Solved Slackware-15.0 installation does not boot – Is the elilo bootloader supported?

I am trying to create a vm-bhyve virtual machine with Slackware 15.0, using UEFI (see further down for the actual vm-template).

My partitions look as follows:
screenshot-partitions.png


The installation media boots find and I can install the system. However, after a powercycle (power off / on) and removal of the installation media, I get the following error from the UEFI firmware:
screenshot-boot-uefi-error.png


Here is the vm-template that I use:
Code:
loader="uefi"
cpu=4
graphics="yes"
memory=8192M
network0_type="virtio-net"
network0_switch="public"
disk0_type="virtio-blk"
disk0_name="disk0.img"

I checked the EFI-partition on the virtual hard drive; Slackware created a directory EFI/Slackware with contents as follows:
screenshot-slackware-efi-partition.png


It also created an UEFI-boot entry (“BOOT0005“ at the end of the list):
screenshot-slackware-15.0-efibootmgr.png


So, everything looks fine.

Which makes me wonder: Is the elilo bootloader supported at all?

Btw: The Slackware installation media uses grub as a bootloader, storing it as EFI/BOOT/BOOTX86.EFI, which works fine! But for some reason that choice is not made for the main system which actually gets installed.
 
The numbers for entries seem to jump around, that non-working "misc device" is Boot0002 in efiboomgr output, and is Boot0001 in error message. I am not sure if boot menu would work with bhyve's efi "firmware", but try setting a non-0 timeout ( efibootmgr -t 5, or whatever value you like).
 
The numbers for entries seem to jump around, that non-working "misc device" is Boot0002 in efiboomgr output, and is Boot0001 in error message. I am not sure if boot menu would work with bhyve's efi "firmware", but try setting a non-0 timeout ( efibootmgr -t 5, or whatever value you like).
I set the EFI-timeout to 10 seconds, but it has no effect: Although I connect at once with vncviewer, there is the same error message about this strange “misc device”.
 
I set the EFI-timeout to 10 seconds, but it has no effect: Although I connect at once with vncviewer, there is the same error message about this strange “misc device”.
May be set the "wait" option in bhyve settings (rfb device options) so it would not actually boot until you are connected with the vncviewer? Not saying that there actually must be something, but let's make sure.
 
May be set the "wait" option in bhyve settings (rfb device options) so it would not actually boot until you are connected with the vncviewer? Not saying that there actually must be something, but let's make sure.
I used the graphics_wait from vm but the error persists.
 
I managed to install grub in a way that it boots the system, simply dropping elilo.

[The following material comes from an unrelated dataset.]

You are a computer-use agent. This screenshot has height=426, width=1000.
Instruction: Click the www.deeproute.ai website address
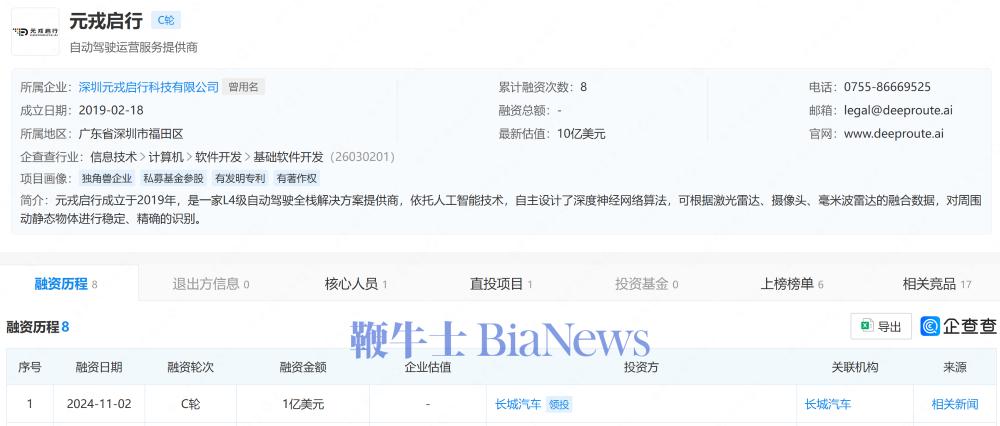point(893,133)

I am thinking about writing this down as a tutorial.

Do you think there would be interest?
 
Yes, I for one, would be interested. I've only run bhyve, so far, with various RHEL versions and clones, and Windows, all of which have a default uefi template.
 
Just for clarity - this is not the problem of bhyve or Slackware. I checked Slackware in CBSD, which supports UEFI VARS by default and VM boots fine (GPT + EFI partition) with ELILO without any extra action.
You must enable UEFI VARS, but I don't know a specific parameter for `vm-bhyve`.
 
Just for clarity - this is not the problem of bhyve or Slackware. I checked Slackware in CBSD, which supports UEFI VARS by default and VM boots fine (GPT + EFI partition) with ELILO without any extra action.
You must enable UEFI VARS, but I don't know a specific parameter for `vm-bhyve`.
The relevant parameter for sysutils/vm-bhyve seems to be uefi_vars="yes", but when I do this, I cannot connect via VNC, because “the connections was reset by peer”. Will try raw bhyve when time permits.
 
seems to be uefi_vars="yes",
I'm pretty sure this setting should be enabled by default because the system isn't working as intended without VARS. You can check args, `keyword`: ... -l bootrom,<firmware>,<path-to-BHYVE_UEFI_VARS> ...
 
I recently migrated some linux-VMs (RHEL, SUSE and ubuntu) from smartOS/KVM to FreeBSD/bhyve and I couldn't get any of them to boot via the default UEFI loader - all of them only booted with grub and hard-coded 'linux-X.Y.Z' and 'vmlinuz-X.Y.Z' values, so it will blow up on every upgrade just like grub usually did on bare-metal...
Not even the installer images e.g. for RHEL or SUSE Linux would boot with UEFI, only if jumpstarted with the grub loader - again, needing to hard-code the linux-X.Y.Z and vmlinuz-X.Y.Z files in the vm config (because the generic "linux" and "vmlinuz" files in /boot never actually worked).